Reese expressed his desire to go cautiously to the editorial board. “We don’t want to randomly place employees on administrative leave,” he stated. He cited the inquiry, which documented cases where healthcare professionals who voiced concerns about patient care were retaliated against by being placed on leave. He added that there were contradictory statements that needed to be resolved.

However, given the frequency of complaints, litigation history, prior reports, and first-hand accounts, more rapid action should have been taken to remove Roberts and Bugher from managing the potentially life-or-death medical care that inmates receive.

Reese met with lawmakers last month to provide an update on the correctional department, which is another confusing indication.Although lawmakers were aware of his decision to place two of his top administrators on leave six weeks prior, Crombie made no mention of it in his writing. Additionally, even though he had received the investigation the month before, he did not list the grave flaws in the jail health care system as a key concern.

Reese informed the editorial board that he would address the health care issues of the jail system in budget presentations and that lawmakers had only given him 20 minutes for an overview presentation. “I have a strong commitment to improving our health care system,” Reese stated.

The governor’s office, which also received the same doctor’s note as the prisons department, is also subject to the minimization. Kotek’s office did not release the letter until February, with major redactions that obscured some of the most upsetting details of what patients went through, despite The Oregonian/OregonLive’s mid-December request for a copy. Although no patient identification was included in the letter, the governor’s office claims that the redactions were justified by exemptions for public records.

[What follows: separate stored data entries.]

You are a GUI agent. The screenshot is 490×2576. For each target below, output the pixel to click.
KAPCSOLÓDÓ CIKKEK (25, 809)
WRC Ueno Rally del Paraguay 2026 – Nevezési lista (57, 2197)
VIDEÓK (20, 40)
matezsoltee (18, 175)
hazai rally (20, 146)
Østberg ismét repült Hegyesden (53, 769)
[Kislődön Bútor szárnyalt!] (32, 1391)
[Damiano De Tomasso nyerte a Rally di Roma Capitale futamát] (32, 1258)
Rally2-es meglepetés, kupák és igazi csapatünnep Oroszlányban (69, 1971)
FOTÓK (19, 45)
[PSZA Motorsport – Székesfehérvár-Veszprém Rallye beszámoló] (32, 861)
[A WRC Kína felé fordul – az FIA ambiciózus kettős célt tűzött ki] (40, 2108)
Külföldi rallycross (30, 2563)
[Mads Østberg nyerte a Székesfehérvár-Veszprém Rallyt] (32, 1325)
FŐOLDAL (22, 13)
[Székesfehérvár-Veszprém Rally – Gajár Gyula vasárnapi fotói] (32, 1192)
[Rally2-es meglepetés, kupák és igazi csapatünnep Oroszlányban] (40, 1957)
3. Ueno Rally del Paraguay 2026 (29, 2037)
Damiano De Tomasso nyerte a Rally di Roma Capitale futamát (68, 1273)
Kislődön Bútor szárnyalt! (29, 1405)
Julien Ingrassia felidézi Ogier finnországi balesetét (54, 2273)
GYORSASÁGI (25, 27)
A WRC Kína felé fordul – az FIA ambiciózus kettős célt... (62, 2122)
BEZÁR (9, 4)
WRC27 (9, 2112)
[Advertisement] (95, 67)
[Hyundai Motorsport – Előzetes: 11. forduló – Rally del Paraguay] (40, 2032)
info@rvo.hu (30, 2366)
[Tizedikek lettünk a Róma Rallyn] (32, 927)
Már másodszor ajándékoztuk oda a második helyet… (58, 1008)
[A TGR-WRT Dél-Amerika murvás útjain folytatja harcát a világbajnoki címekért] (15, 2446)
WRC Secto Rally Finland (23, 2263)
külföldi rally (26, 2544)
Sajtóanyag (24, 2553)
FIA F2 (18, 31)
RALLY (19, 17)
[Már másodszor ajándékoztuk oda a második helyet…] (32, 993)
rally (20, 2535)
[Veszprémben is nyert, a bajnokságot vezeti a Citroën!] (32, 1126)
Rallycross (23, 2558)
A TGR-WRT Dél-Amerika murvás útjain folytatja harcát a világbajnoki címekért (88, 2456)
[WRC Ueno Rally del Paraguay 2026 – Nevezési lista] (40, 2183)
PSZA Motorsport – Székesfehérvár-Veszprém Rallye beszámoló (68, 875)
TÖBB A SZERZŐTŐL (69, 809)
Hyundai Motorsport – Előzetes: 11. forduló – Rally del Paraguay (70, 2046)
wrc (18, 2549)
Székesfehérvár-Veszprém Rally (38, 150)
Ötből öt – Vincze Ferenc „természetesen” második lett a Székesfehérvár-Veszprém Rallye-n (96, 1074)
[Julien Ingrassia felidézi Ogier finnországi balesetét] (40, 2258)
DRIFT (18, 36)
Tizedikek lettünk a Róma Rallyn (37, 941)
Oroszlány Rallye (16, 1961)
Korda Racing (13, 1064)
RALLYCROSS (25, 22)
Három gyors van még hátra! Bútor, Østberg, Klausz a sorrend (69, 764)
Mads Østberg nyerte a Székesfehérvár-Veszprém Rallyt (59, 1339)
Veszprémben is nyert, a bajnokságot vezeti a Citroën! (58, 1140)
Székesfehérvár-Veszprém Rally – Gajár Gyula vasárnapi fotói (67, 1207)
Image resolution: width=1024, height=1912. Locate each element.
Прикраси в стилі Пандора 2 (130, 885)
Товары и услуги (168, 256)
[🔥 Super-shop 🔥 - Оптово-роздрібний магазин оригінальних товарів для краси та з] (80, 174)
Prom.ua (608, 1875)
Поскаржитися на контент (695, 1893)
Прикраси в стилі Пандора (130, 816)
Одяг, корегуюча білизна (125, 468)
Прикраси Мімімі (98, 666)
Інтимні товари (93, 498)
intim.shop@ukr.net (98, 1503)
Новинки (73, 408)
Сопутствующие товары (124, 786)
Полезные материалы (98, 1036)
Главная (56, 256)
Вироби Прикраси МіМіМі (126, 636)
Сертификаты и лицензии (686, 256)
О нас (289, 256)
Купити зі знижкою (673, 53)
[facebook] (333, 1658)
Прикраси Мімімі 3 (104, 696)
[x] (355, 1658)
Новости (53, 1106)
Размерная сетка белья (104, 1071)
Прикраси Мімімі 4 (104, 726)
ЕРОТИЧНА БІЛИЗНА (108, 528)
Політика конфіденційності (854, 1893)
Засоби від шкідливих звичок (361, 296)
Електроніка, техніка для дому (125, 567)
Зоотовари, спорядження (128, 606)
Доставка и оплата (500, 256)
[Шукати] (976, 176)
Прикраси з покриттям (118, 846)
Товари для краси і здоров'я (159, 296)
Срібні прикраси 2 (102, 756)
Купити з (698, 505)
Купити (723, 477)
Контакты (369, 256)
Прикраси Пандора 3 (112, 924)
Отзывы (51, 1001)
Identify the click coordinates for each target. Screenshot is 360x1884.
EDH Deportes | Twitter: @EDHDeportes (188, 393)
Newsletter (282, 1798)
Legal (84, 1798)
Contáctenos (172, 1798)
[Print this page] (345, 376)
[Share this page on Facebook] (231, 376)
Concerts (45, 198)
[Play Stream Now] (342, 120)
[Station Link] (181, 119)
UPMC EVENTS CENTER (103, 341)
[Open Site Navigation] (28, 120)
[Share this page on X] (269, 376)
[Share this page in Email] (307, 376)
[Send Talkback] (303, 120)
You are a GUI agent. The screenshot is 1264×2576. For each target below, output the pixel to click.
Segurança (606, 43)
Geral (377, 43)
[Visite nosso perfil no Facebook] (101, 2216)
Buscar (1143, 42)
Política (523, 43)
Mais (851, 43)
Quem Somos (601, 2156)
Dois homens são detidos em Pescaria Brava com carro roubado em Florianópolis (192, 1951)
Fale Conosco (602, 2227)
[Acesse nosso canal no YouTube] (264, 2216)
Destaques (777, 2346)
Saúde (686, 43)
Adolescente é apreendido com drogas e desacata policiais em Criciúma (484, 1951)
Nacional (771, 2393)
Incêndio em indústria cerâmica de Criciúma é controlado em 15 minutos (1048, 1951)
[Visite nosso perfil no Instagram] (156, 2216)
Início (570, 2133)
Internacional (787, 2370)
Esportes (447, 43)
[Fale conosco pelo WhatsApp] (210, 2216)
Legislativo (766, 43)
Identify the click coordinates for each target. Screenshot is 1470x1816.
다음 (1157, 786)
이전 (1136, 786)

Redactions are not necessary for exemptions, though. Information can still be released by an agency if it is in the public interest. Additionally, there is unquestionably a strong public interest in making sure the state carries out its moral and legal duty to provide basic medical care to individuals who have been remanded to its custody. Millions of dollars have been spent on settlements, including a recent $1 million deal with a plaintiff who lost his left eye’s vision less than two weeks earlier, even if the suffering of prisoners doesn’t spark enough attention. If the course is not changed, there will only be more litigation, more compensation, and ongoing skepticism about the government’s ability to handle problems.

Unfortunately, it makes sense if the public considers providing sufficient healthcare for Oregon’s inmates to be of low importance. However, it is unacceptable if people who are paid and trusted to deliver this kind of healthcare also do so.